Golden Books were the books that children could buy with their allowance, read until the pages were ready to fall out and then toss in the trash as they graduated to weightier material.
But a funny thing happened to the books with the bright covers and metallic bindings that cost a quarter when they were first published during World War II: They became collector’s items, and many of the stories remain popular today.
“The Poky Little Puppy,” by Janette Sebring Lowrey and illustrated by Gustaf Tenggren, has sold more than 15 million copies since 1942, making it one of the most popular children’s books of all time. In fact, “Poky” and his pals, “The Shy Little Kitten” and “Tawny Scrawny Lion,” have never been out of print.
Golden Books celebrates its rich archive with an exhibit at the New York Public Library’s Donnell Center that features artwork from 62 years worth of books, including original illustrations by Richard Scarry.

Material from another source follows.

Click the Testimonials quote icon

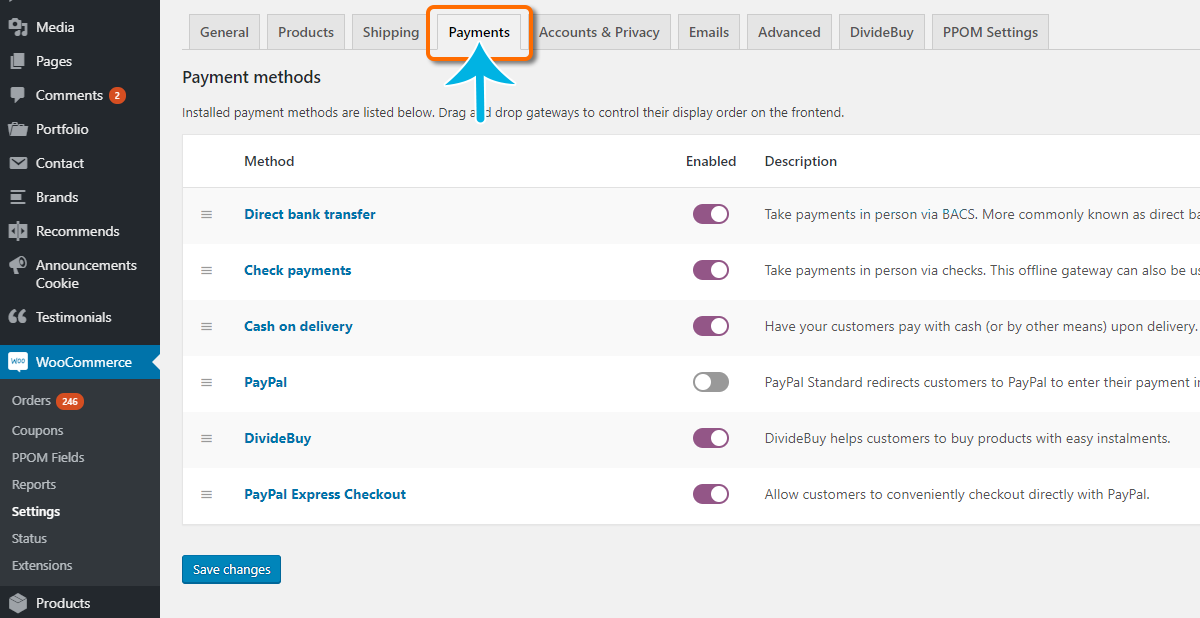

“As we look back on the collection that we have, the books and artists represent some of the best writers and illustrators ever in children’s literature,” said Diane Muldrow, editorial director of Golden Books, an imprint of Random House.
“Garth Williams. I consider him to be one of the top illustrators of the 20th century. He went on to do ‘Charlotte’s Web’ and ‘Stuart Little.’ He’s my personal favorite, and he’s an important name in this genre. He never won an award, but now he’s getting some attention with this exhibit,” Muldrow said.
Williams’ cover image for 1954’s “The Friendly Book” and the cover and an illustration for “Home for a Bunny” from 1956 are part of the exhibition. Williams has a warm, realistic and timeless style that is as relevant now as it was then, said John Peters, senior librarian at the Donnell Center.
“This is art commissioned for books that were specifically made for kids to read themselves, so the art really is specifically for kids, too,” Peters explained. “It brings kids close to books.”
Muldrow added: “Golden Books are aimed to 2-to-5-year-olds, so children are hearing the story and staring at the pictures — and they really stare — not reading the words. A picture book has to tell the story in the art.”
She points to “The Happy Man and His Dump Truck.”
“The happy man has a 5 o’clock shadow, which adds so much to the character and the book. ... It’s also a great title, right? You’ll smile when you see it.”
Will new generation turn Golden?
Even after years of watching children interact with books, Peters said he hasn’t figured out the formula of what makes a book endure. He is sure, though, that some books foster an immediate kinship with their young readers.
Parents also take great pleasure in sharing books that they enjoyed as children with their own kids.
“My personal theory is the more we get into technology, which is cool but also cold, the more these books resonate. I think we also long for things from our past which are cheerful and colorful, and we want to give our kids something from our past,” Muldrow said.
But do kids want to go on this nostalgic journey?
“I expect a great number of adults will be dragging their kids to see these books and then you’ll see a great number of kids who you won’t be able to pull away,” said Peters.
Not every Golden Book, however, has that sweet retro charm; some look just plain old.
The aqua and purple cover on Mary Blair’s “The Up and Down Book” looks every bit as 1964 as its copyright, and the gang on the front of a pocket-size “Our Gang” book doesn’t exactly reflect the diversity to which most kids in 2004 are accustomed.
But the part of the exhibit that might look the most strange and unfamiliar to today’s children are the sketches that have pieces of wax paper with text from a typewriter pasted on. What no PowerPoint?
The exhibit closes Nov. 9. As of now, there are no plans to take it elsewhere.